## [SOURCE TEXT]

# Neural networks with TensorFlow Keras

### Steps
1. Import the necessary packages
2. Get the data
3. Set up the network architecture
4. Train the network 
5. Hyperparameter tuning
6. Use the trained network



### Import the necessary packages

In [None]:
import numpy as np
import tensorflow as tf
from tensorflow import keras
from tensorflow.keras import layers, initializers, Model, models, optimizers, metrics, callbacks
from functools import partial
import keras_tuner as kt
from sklearn.metrics import multilabel_confusion_matrix

### Get the data

In [None]:
# load the mnist dataset, already split in training and test data
(x_train, y_train), (x_test, y_test) = keras.datasets.mnist.load_data()

## [WORK INSTRUCTIONS]
**A)** Translate the step "Set up the network architecture." from the Keras notebook into Spanish.
**B)** According to the Keras notebook, why does the load_data() call produce both a training pair and a test pair?
**C)** Extend the Keras notebook past its last line of code.
The lines after the Keras notebook are separate material.

## [DATA SHOWN]

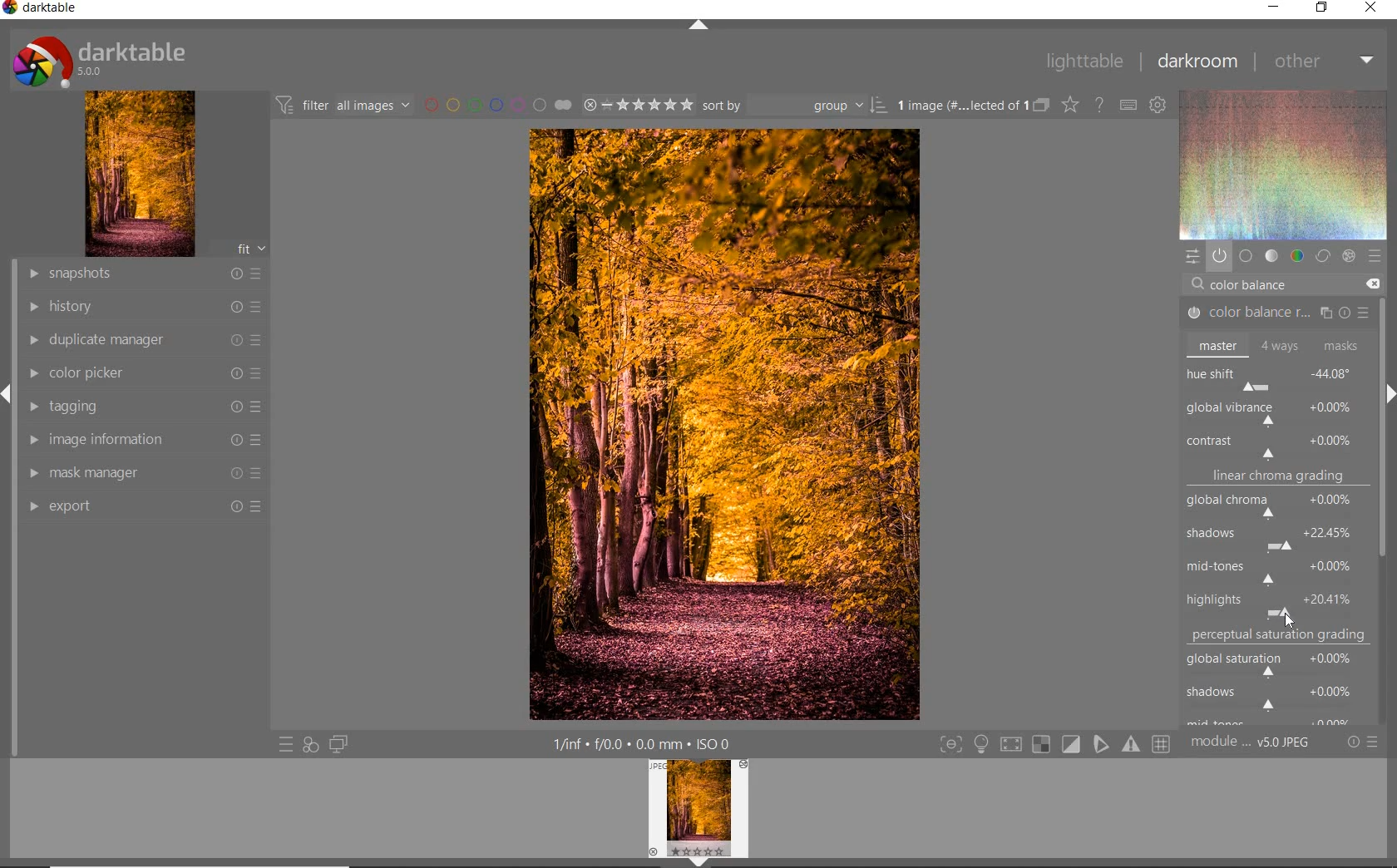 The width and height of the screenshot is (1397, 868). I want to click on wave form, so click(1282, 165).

## [TASK RESPONSES]
**A)** Configura la arquitectura de la red.

**B)** The comment says the MNIST dataset is loaded already split into training and test data. The call therefore unpacks into (x_train, y_train) and (x_test, y_test).

**C)**
# http://yann.lecun.com/exdb/mnist/
x_train.shape, y_train.shape, x_test.shape, y_test.shape

### Preprocess the data

In [None]:
# preprocess the images
# scale images to the range between 0 and 1
print('original pixel value', x_train[0,5,14])
x_train = x_train.astype("float32") / 255
x_test = x_test.astype("float32") / 255
print('normalised pixel value', x_train[0,5,14])

# Make sure images have shape (num_samples, flattened image)
print('original X shape', x_train.shape)
x_train = np.reshape(x_train, (x_train.shape[0], -1))
x_test = np.reshape(x_test, (x_test.shape[0], -1))
print('X shape with flattened image', x_train.shape)

input_shape = x_train.shape[-1]  # image shape, 1 denotes the number of colour channels: greyscale has one channel

In [None]:
# preprocess the labels (0..9)
num_classes = len(set(y_train))  # 10 classes, one for each digit

# use one-hot encoding to binarise the labels
print('label (shown digit): ', y_train[0])
y_train = keras.utils.to_categorical(y_train, num_classes)
y_test = keras.utils.to_categorical(y_test, num_classes)
print('one-hot encoded label', y_train[0])

### One-hot encoding
Transform integer labels, e.g. 0..9, into binary labels

![image-2.png](attachment:image-2.png)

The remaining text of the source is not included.